In deze uitspraak van het College van Beroep voor het bedrijfsleven op 25 maart 2016, wordt de subsidieaanvraag van Stichting Kenniscentrum Windturbine Materialen en Constructies voor het project MIMIC beoordeeld. De appellante, als penvoerder van een samenwerkingsverband, had subsidie aangevraagd voor een project dat zich richt op industrieel onderzoek binnen de Subsidieregeling energie en innovatie. De minister van Economische Zaken had in een eerder besluit subsidie verleend, maar bij een later besluit het bezwaar van appellante ongegrond verklaard, wat leidde tot het beroep bij het College.

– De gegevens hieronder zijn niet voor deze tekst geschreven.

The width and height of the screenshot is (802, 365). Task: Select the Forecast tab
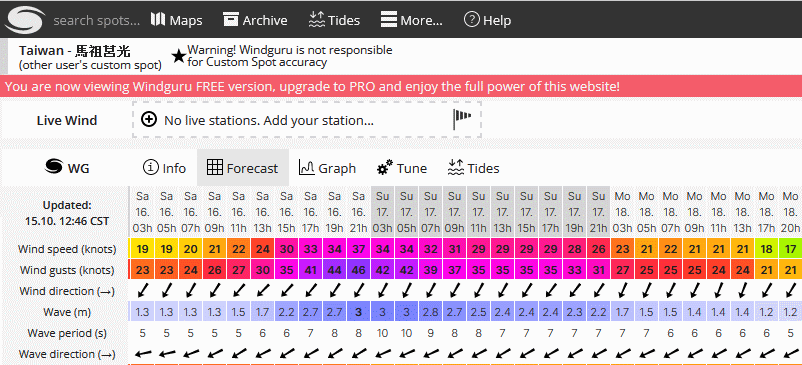coord(242,168)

De kern van de zaak draait om de classificatie van de werkpakketten binnen het project als fundamenteel of industrieel onderzoek. De minister stelde dat de werkpakketten 3 en 5, die gericht zijn op het ontwikkelen van nieuwe kennis met een praktische toepassing, als industrieel onderzoek moeten worden aangemerkt. Appellante betoogde echter dat deze werkpakketten volledig fundamenteel onderzoek betreffen, gedreven door nieuwsgierigheid en gericht op wetenschappelijke publicatie.
Het College oordeelt dat de minister terecht heeft geoordeeld dat de werkpakketten 3 en 5 als industrieel onderzoek moeten worden gekwalificeerd. De werkzaamheden zijn immers gericht op praktische toepassingen in de context van offshore windturbines, wat in strijd is met de definitie van fundamenteel onderzoek. Het College verklaart het beroep ongegrond en bevestigt de beslissing van de minister, zonder aanleiding voor proceskostenveroordeling.